▶ **Task to carry out**: You are asked to repeat the listing word for word and to leave out its pictures.

▶ **Extracted information**:
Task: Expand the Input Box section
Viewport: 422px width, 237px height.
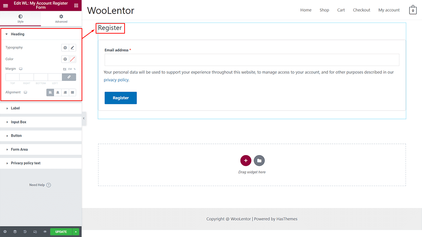Action: pos(18,122)
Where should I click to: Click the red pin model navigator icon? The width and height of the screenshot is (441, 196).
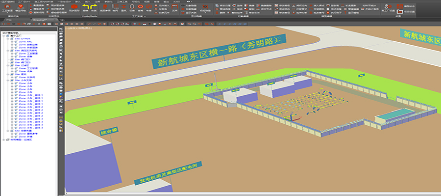point(20,6)
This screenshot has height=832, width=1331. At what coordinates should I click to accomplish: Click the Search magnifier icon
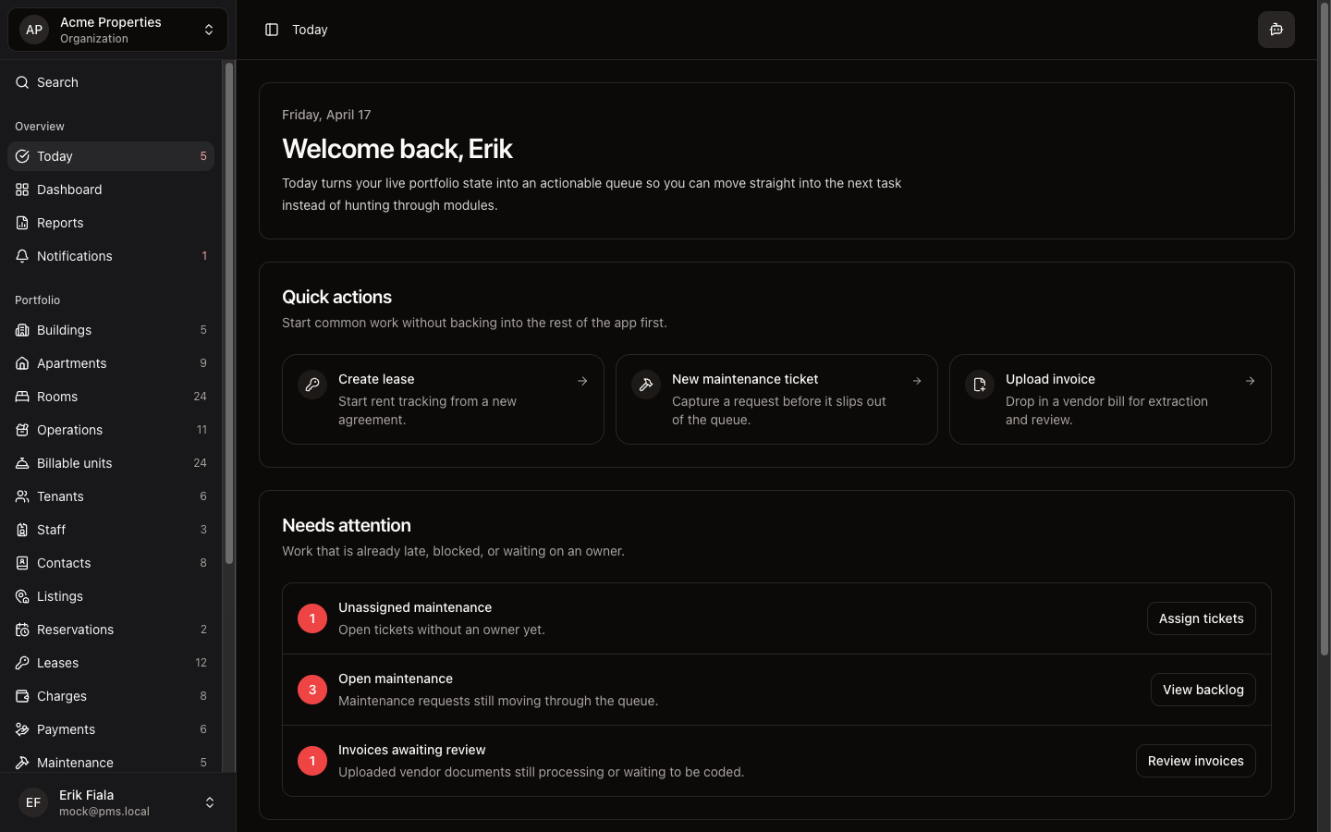(x=22, y=82)
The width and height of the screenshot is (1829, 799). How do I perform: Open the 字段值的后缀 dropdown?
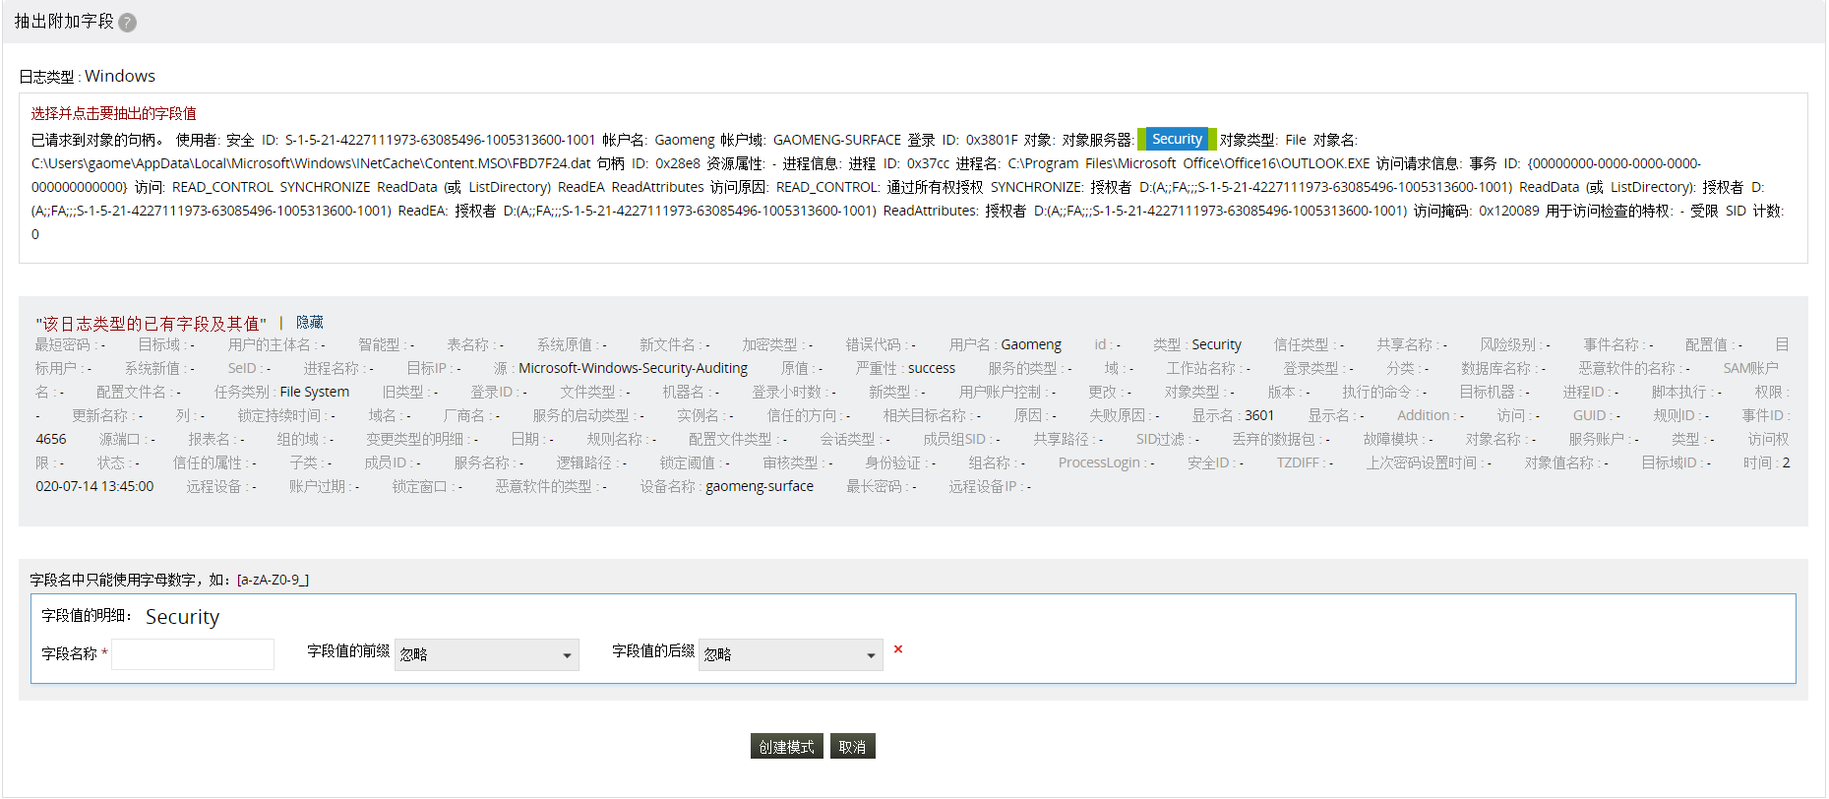(x=790, y=655)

▶ **Written reply**:
Task: Expand the Input Box section
Viewport: 422px width, 237px height.
Action: pos(18,122)
Where should I click to: Click the red pin model navigator icon? The width and height of the screenshot is (441, 196).
point(20,6)
This screenshot has height=832, width=1331. At what coordinates should I click to accomplish: Click the Search magnifier icon
(x=22, y=82)
The width and height of the screenshot is (1829, 799). How do I perform: Open the 字段值的后缀 dropdown?
(x=790, y=655)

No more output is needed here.